American Medical News
Posted Jan. 7, 2013
Teamwork is much talked about these days when it comes to health care delivery.
Up-and-coming concepts like accountable care organizations and patient-centered medical homes have become familiar terms as health care rapidly evolves from a mostly fragmented system of physicians and professionals handling cases individually as patients come in with problems, to one in which interprofessional teams manage patient populations to prevent and manage illnesses.
The proponents of team-based care say formal arrangements improve the health system’s ability to improve care and manage costs. That interest in efficiency is all the more essential given that it is being played out against a compelling backdrop: There simply aren’t going to be enough physicians to cover demand for health care from America’s growing, aging and sicker population — and from those newly insured under the Affordable Care Act.
Though the formalizing of team-based arrangements is a fairly new phenomenon, it has happened long enough that there’s evidence of how they work most effectively to provide quality care. That best model has physicians in the lead, with care provided by all professionals performing up to their level of training, at the discretion of the physician leader. In this arrangement, the person patients say they want in charge of their care — the physician — is in that position, but the strengths and perspectives of all professions in the health care team are utilized to provide the safest, best treatment.
This approach was endorsed by the AMA House of Delegates, which at its November 2012 Interim Meeting approved a joint report of the Association’s Council on Medical Education and the Council on Medical Service regarding the structure and function of interprofessional health teams. While the AMA advocates that it be left up to individual physicians whether they choose to participate in ACOs, medical homes or other team-based approaches, the councils put forward their report to explain and determine the physician role in these systems should a doctor become a part of one.

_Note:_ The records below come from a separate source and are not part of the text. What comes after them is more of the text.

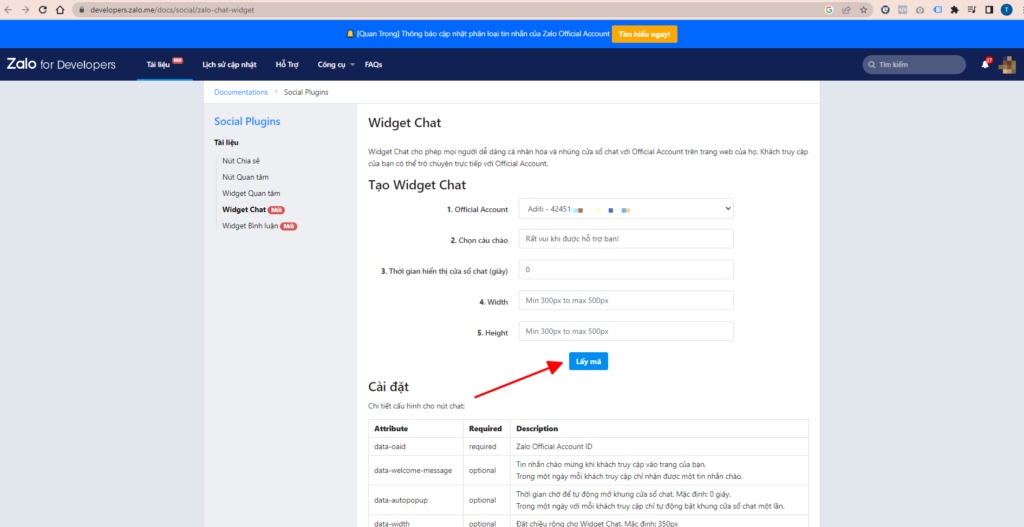Screen dimensions: 1024x527
Task: Click the Width input field
Action: coord(626,301)
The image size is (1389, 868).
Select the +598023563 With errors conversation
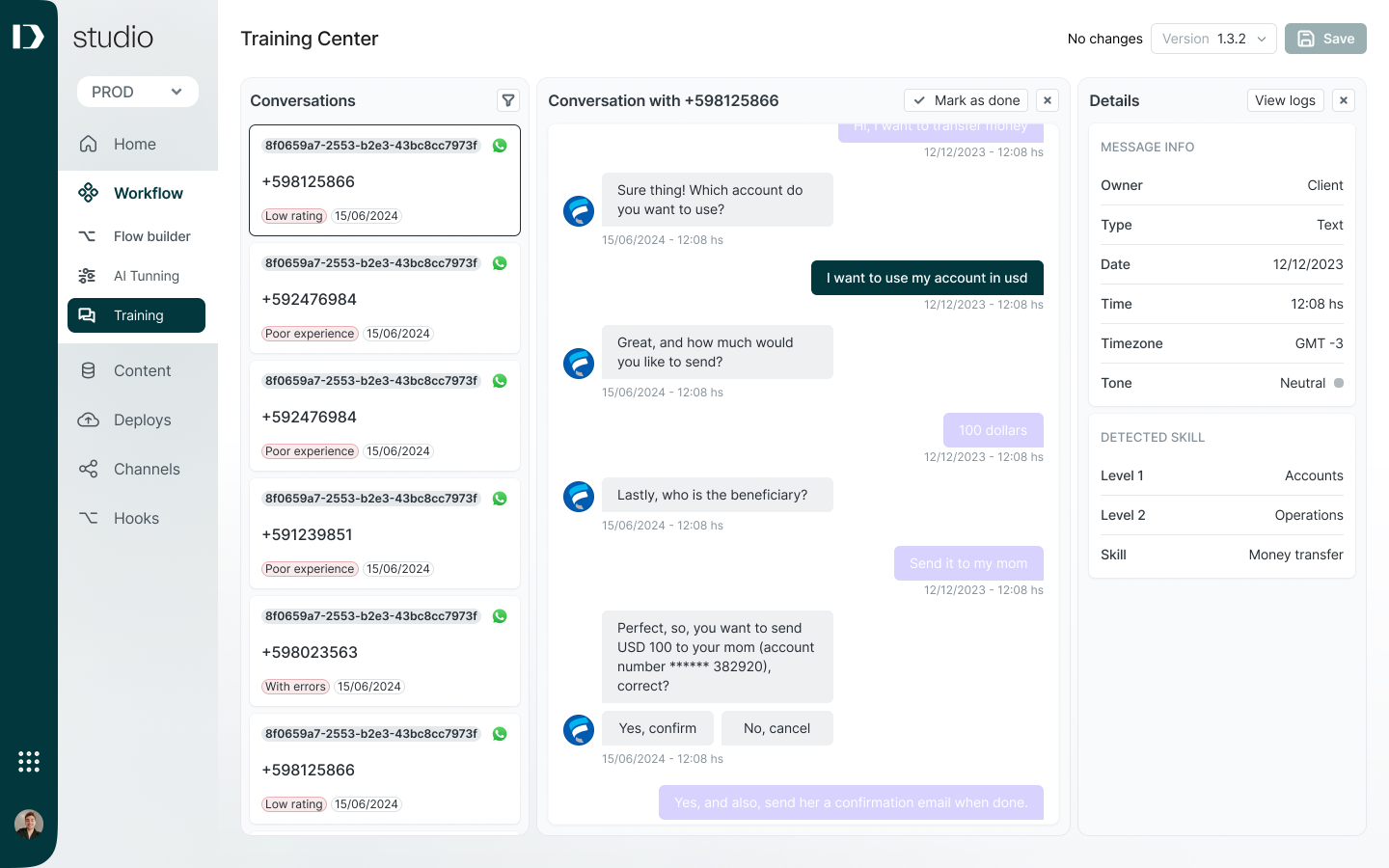385,651
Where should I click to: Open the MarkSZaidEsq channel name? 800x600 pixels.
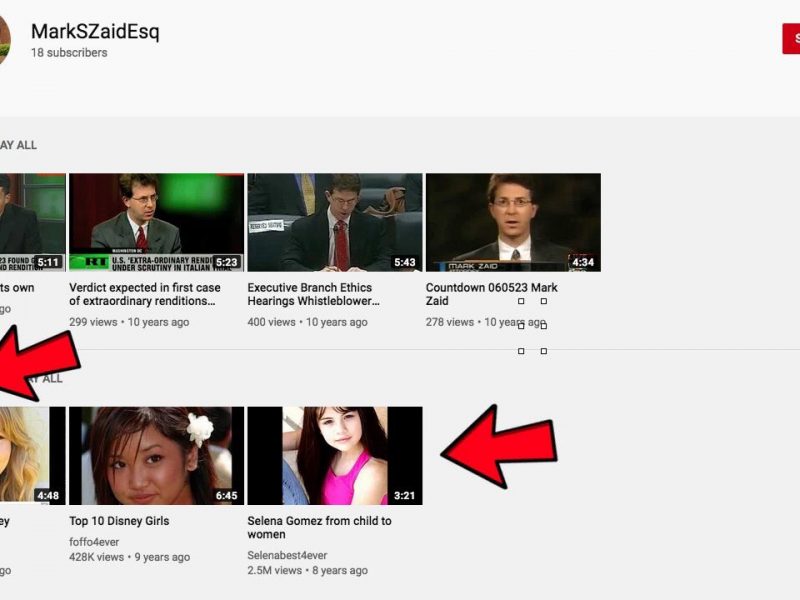(x=95, y=31)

The report addresses some of the policy aspects that have pushed the health system toward team-based care, but it particularly cites the growing physician shortage as a factor. According to a 2010 analysis by the Assn. of American Medical Colleges, the shortage of doctors — defined as how many physicians the country is lacking given patient demand — is expected to be 130,600 by 2025. That number doesn’t even factor in the effect of the 30 million newly insured the ACA is expected to create by 2021. Meanwhile, research published in the September/October 2012 issue of Annals of Family Medicine said a doctor with a 2,500-patient panel, larger than the normal of 2,300 but a likely size given the physician shortage, would have to work 21.7 hours per day if he or she were to provide acute, chronic and preventive care services at recommended levels.
So as a practical consideration, team-based delivery could help physicians provide care without having to spend every waking moment (and beyond, apparently) treating patients. The Annals study recommended physicians do the tasks they were trained to, and let others in the health care team handle tasks they were trained to do as a means of handling patient demand.
Patients understand the need for this — but if there is collaboration, they want to know a physician is taking the lead. An AMA Advocacy Resource Center survey of patients, released in 2012, found 98% saying physicians and nurses need to work in a coordinated matter to ensure patients get the care they need. Meanwhile, large majorities — upward of 75% — said they wanted doctors in charge of diagnosing complex and common medical conditions, and that physicians should provide supervision for other health professionals. Three out of every four patients agreed with the statement, “Patients benefit when a physician leads the health care team.”
The councils’ report cited examples where the formalizing of physician-led health team arrangements has been proven to work. For instance, a 2011 assessment by consultant Milliman Inc. of Community Care of North Carolina, a pioneer in the physician-led patient-centered medical home model, said the program, founded in 1998, can be credited with reducing health costs by $984 million between 2007 and 2010. The analysis suggested CCNC, which has networks of 3,200 physician covered 67% of North Carolina’s Medicaid population, reduced those costs through care management activities that resulted in lower hospital and emergency department use.
In March 2012, Virginia instituted a first-of-its-kind law that can serve as a model to other states on how to formally recognize physicians’ role in leading health care teams, and the abilities of other professionals to deliver care up to the standards of their training. The law specified that nurse practitioners must practice as part of patient care teams that are led by physicians. The law also increased from four to six the number of NPs an individual doctor may supervise, and removes a requirement the NPs and the doctors regularly work at the same location, giving the option of using telemedicine to collaborate. The result is that access to care is expanded, particularly in underserved areas, in a safe and effective way. The AMA plans to use the Virginia law as a template to develop model state legislation.
The AMA also will have more to say on team-based care, with a future report in progress on how physicians should best be trained for handling the supervisory tasks demanded in ACOs, primary care medical homes and the like, reflecting some medical schools incorporating those skills into their curricula. The delivery of health care is changing but the fundamental understanding that a patient deserves and will receive the unique perspective of a physician must be preserved.